The Mission on the Andreafski River

The mission and a typical village home.

The land had an imponderable emptiness about it, stretching out and out, beyond the powers of a man’s imagination to fill. Off in the distance the low sky fused with the gray line of the horizon, merging with the landscape in a pink haze, vast and immeasurable. Against this awesome expanse of land and sky even the great bend of the Yukon, gleaming with the borrowed fire of the sun, seemed a small and insignificant thing. The nearer complex of the mission site barely made an impression on it all. It seemed to go on forever, a snowy wasteland where no human voice was heard and there was nothing but the ghostly passage of the wind over the frozen tundra.

 At the time of the gold rush in the Klondike  the men called it the ‘Great Empty’ and many were lost in that wilderness, taking their lusts and desires and hopes with them to unknown graves. It was said that their voices still moved on the wind, sounding in the rustle of trees and the leafless branches of willow bush.

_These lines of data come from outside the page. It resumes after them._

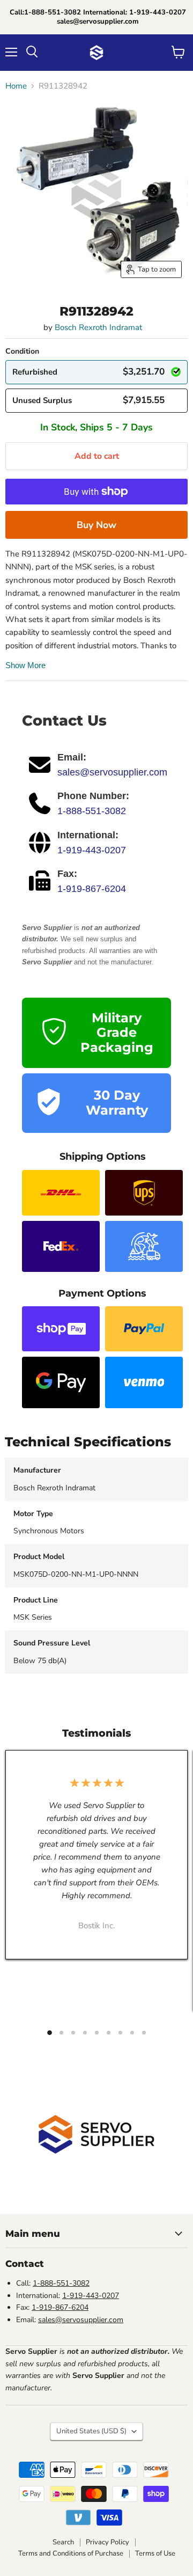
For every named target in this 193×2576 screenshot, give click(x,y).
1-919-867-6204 (91, 888)
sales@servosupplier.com (112, 772)
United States (91, 2431)
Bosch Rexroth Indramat (98, 327)
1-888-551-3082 (91, 811)
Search (63, 2542)
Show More (25, 665)
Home (16, 86)
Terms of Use (155, 2553)
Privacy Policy (107, 2542)
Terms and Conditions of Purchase (70, 2553)
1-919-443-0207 (91, 850)
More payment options (96, 525)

 Standing there on the brow of the hill Daniel had a new sense of himself. In all this, he thought, what was a man’s soul? What was so important about the things he carried in his small gray head? He had lived a soft life, unchallenged, wrapped in the cellophane of civility. He had never known hunger, or want. Yet, when he stared at the vacant landscape he was struck by the recollection that all men came out of that emptiness and, on day like this, when the wind was up and the stars were beginning to dance in the frosty sky, he ‘remembered’ something lying deep in his bones; something fearful, and hungry, and lost. It called to him, wolf-like, on the thin voices of the village dogs, a reminder that the ‘Great Empty’ was still there, waiting for him like the night waited on the brief rosy reign of the setting sun. - From Chapter 10- The Village

Below: Two steamboats are trapped in the ice as winter sets in, a common occurrence on the rivers and sloughs.

Above: The view, looking across the river from Steamboat Slough.

One of the saintly Ursaline Nuns who served at the Mission.

When he reached the Library he was pleased to find one of the old Ursaline nuns in attendance. He remembered her from his teaching days there, Sister Lucile, an amiable septuagenarian who drifted about with a heavy darned wool sweater over her gray habit, buttoned all the way to the throat where a circular white collar trimmed the main dress and matched the border of her headpiece. A few strands of thin gray hair managed to slip from their captivity and dangle above her ears. She wore a pair of gold rimmed reading glasses, with a braided tassel attached to the back of each arm so they could dangle from her neck when she did not need them. The lines of many years traced thin wrinkles on her forehead, though her eyes were bright and lively, and she always seemed to be smiling, her head bobbing this way and that with a palsied unsteadiness. The skin hung in loose folds from her neck, quivering a bit when she spoke. - From Chapter 13, The Library

js-skiing

The Author, “out on the boards” skiing the winding course of Steamboat Slough. Cross country was a great way to relax and get some exercise in the brief 3 to 4 hour interval of daylight that made up each day in the dead of winter. Sometimes you would go out with other volunteer teachers at the mission, and other times, just getting away into the solitude of the tundra was a real balm for the soul.